Während des gesamten Kalten Krieges bestand Gefahr, dass die Truppen des Warschauer Paktes bis weit über den Rhein vorstoßen könnten. Um für diese Fälle gewappnet zu sein, entstanden ab den 1950ern in weiten Teilen der NATO-Länder sogenannte Stay-Behind-Organisationen. Diese paramilitärischen Verbände sollten sich im Ernstfall von der Front überrollen lassen und in deren Rücken Kommandoaktionen im Partisanen-Stil ausführen und so die sowjetischen Kriegsbestrebungen bremsen.

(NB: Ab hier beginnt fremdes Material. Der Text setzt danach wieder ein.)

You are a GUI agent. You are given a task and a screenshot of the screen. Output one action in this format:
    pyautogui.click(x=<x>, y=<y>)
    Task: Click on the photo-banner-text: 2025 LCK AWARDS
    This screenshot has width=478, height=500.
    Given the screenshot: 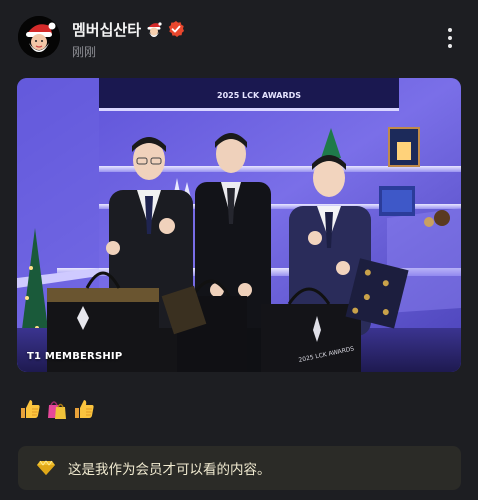 What is the action you would take?
    pyautogui.click(x=259, y=96)
    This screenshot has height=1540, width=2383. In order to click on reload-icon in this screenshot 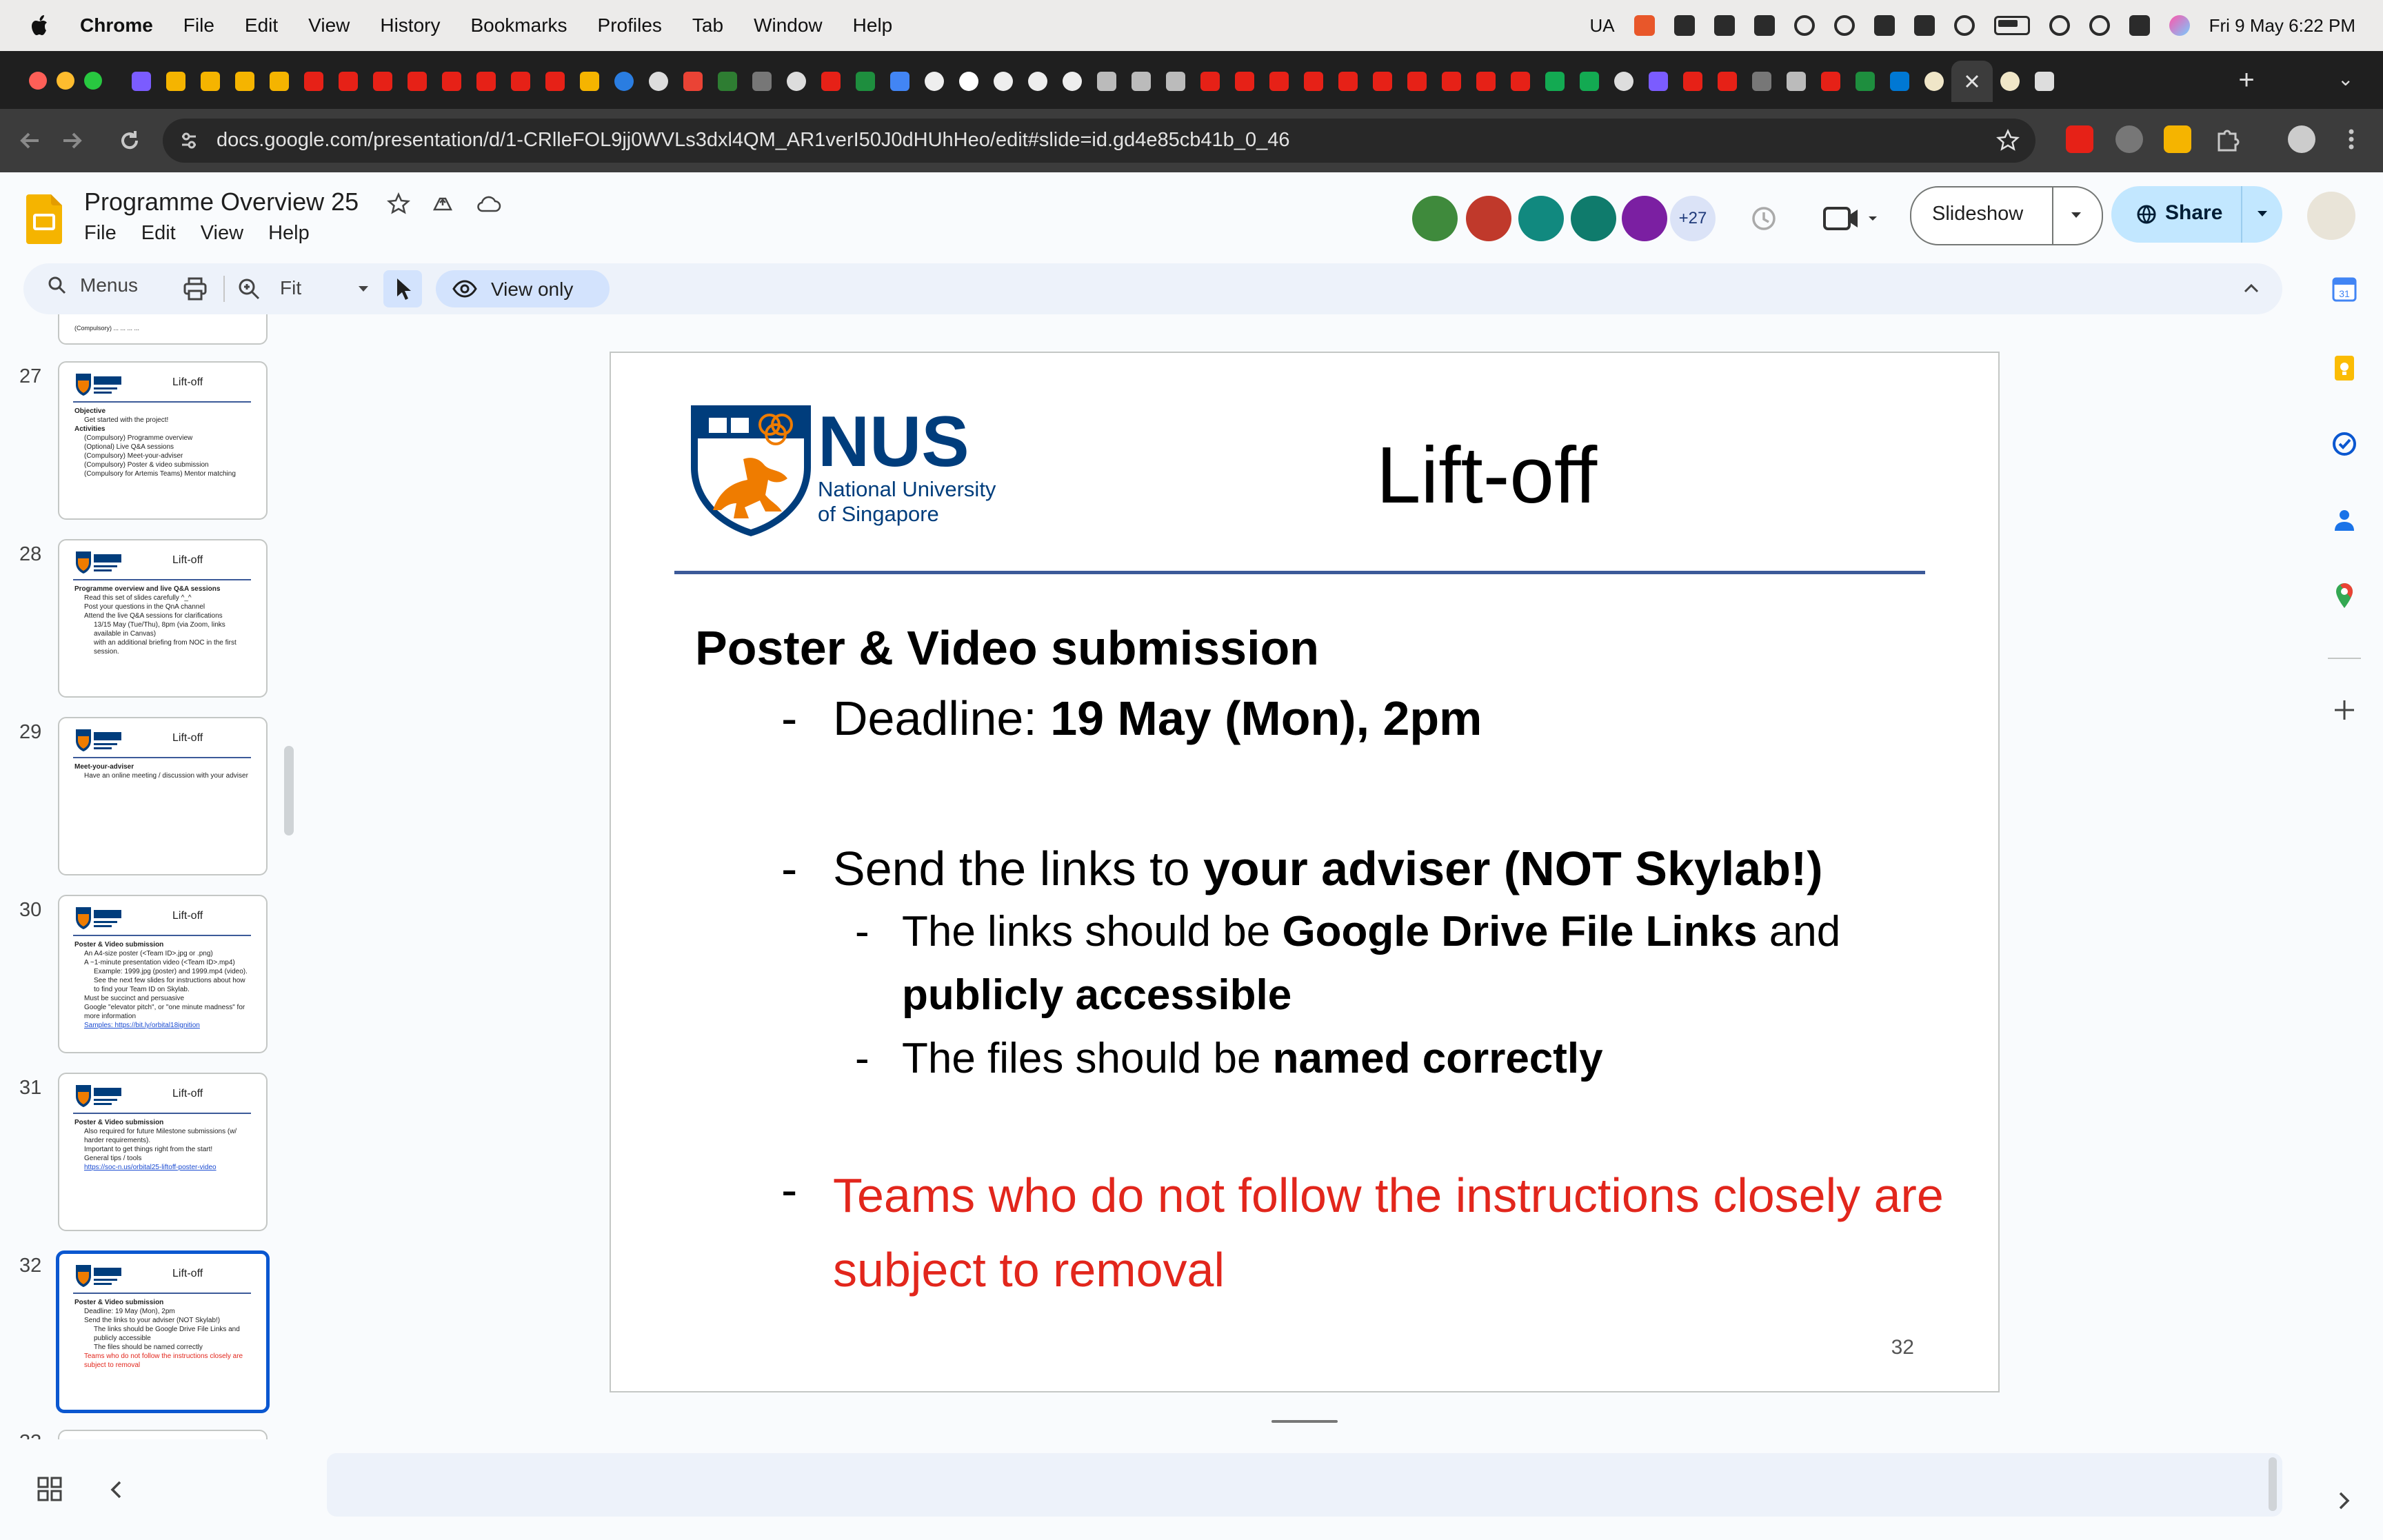, I will do `click(130, 141)`. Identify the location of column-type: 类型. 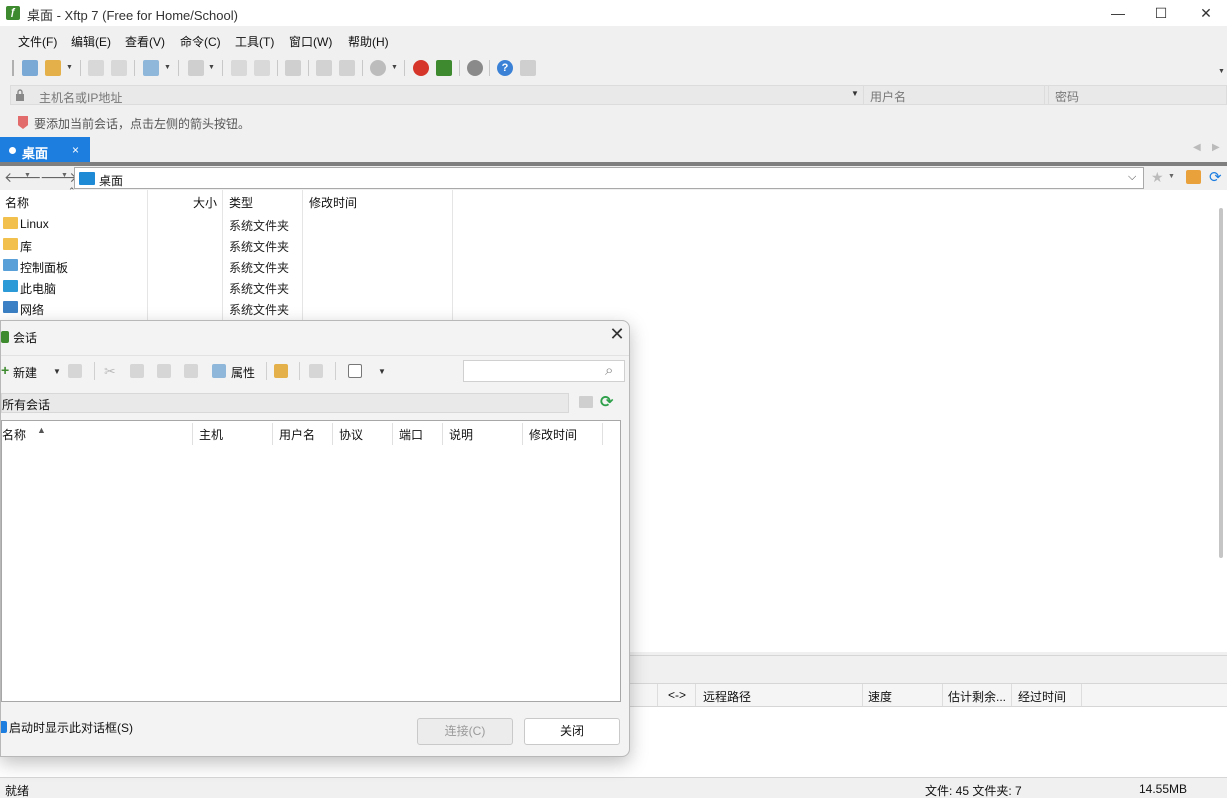
(241, 202).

Um das zu erreichen, bildete man nicht nur zahllose Männer aus, sondern legte auch umfangreiche Waffenlager an geheimen Orten überall in Europa an. Um „politische Zuverlässigkeit“ zu garantieren und Unterwanderungen zu erschweren, griff man dazu vorwiegend zu Personen aus dem rechtsgerichteten Spektrum.

Wer war daran beteiligt?

Diese Geheimarmeen blieben in praktisch allen Ländern bis nach dem Ende des Eisernen Vorhangs geheim. Danach herrschte vielfach die Ansicht vor, dass es sich dabei um landesspezifische, aber von der NATO und/oder CIA  gelenkte Truppen gehandelt habe – davon geht die neuere Forschung nicht mehr aus.

Was die Verstrickungen letztendlich aufdeckte, waren Ermittlungen in Italien bezüglich einer Serie von Terroranschlägen. Dabei fand man heraus, dass alle Anschläge einem selben Muster folgten und kam durch weitere Arbeit zum Ergebnis, dass diese Attentate mitnichten – so wie kolportiert – durch linke Terroristen ausgeübt worden waren, sondern durch Neonazis.

In der Folge wurde die erste Stay-behind-Armee aufgedeckt – Gladio. Es folgten in vielen Ländern Untersuchungsausschüsse, die hervorbrachten, dass:

·         Belgien

·         Deutschland (BRD & DDR)

·         Griechenland

·         Luxemburg

·         Spanien

·         Türkei

·         Österreich

·         Schweiz

ähnliche Netzwerke mit Waffenverstecken aufgebaut hatten. Mittlerweile geht der Forschungsstand davon aus, dass auch der oder die Täter des Oktoberfestattentates 1983 in eine solche Gruppierung verstrickt waren.

Was waren die Folgen?

Obwohl man sich einig ist, dass insgesamt mehrere tausend Personen zu diesen Schattenarmeen gehört haben mussten, liegt der Großteil der Informationen, insbesondere über die Teilnehmer-Identität, nach wie vor im Dunkeln und ist ein Tummelplatz zahlreicher Historiker, aber auch Verschwörungstheoretiker – wie bei vielen dieser politischen Eskapaden und Skandälchen.